In-the-wild exploits against the latest unpatched Windows vulnerability have started circulating, using Internet Explorer as the attack vector to load identity theft Trojans and rootkits on infected machines.
The exploits target a Windows Shell vulnerability that was first released during HD Moores Month of Browser Bugs project in July and is being launched by a known cyber-crime organization operating out of Russia, according to virus hunters tracking the threat.
Microsoft has released an advisory with pre-patch workarounds and said an official update is on tap for delivery on Oct. 10.
The attack uses IE to trigger an integer overflow error in the "setSlice()" method in the "WebViewFolderIcon" ActiveX control. Microsoft recommends that IE users disable attempts to instantiate the ActiveX control by setting the kill bit for the control in the registry.
According to Exploit Prevention Labs, an Atlanta-based company that provides zero-day protection tools, two separate online crime groups are hacking into legitimate Web sites and message boards and quietly planting a malicious HTML tag called an iFrame on the site.
When a Web surfer visits the maliciously rigged site, the browser is redirected to an exploit server operated by the gang, which attempts to deposit up to eight different exploits onto the users computer.
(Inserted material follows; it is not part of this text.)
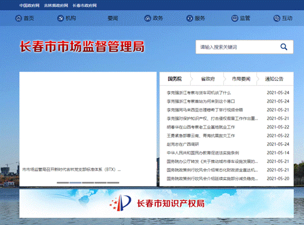304x225 pixels.
Task: Click the 服务 navigation icon
Action: [x=190, y=18]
"These guys have a huge network of lures drawing traffic in from legitimate search engines," says Roger Thompson, chief technical officer at Exploit Prevention Labs.
The iFrame exploit technique has spawned a lucrative business for underground hackers. The groups use an affiliate model that offers cash for Web site owners who use the iFrame code. In one known case, at iFrameDollars.biz, the so-called affiliate program pays 55 cents per install or $55 for 1,000 unique installs of a 3KB program that "changes the homepage and installs toolbar and dialer."
The escalation of the latest attacks, which comes just a week after the VML exploits that also targeted IE users, has prompted the release of another batch of third-party fixes from security researchers.
Determina, in Redwood City, Calif., has shipped a run-time fix for the vulnerability. It can be applied to Windows 2000, Windows XP and Windows 2003 systems, and patches the vulnerable code in memory, without modifying any files on disk.
The non-profit ZERT (Zeroday Emergency Response Team) has endorsed the Determina patch. The group has also released a patch called ZProtector that automates Microsofts recommended mitigation for Windows users.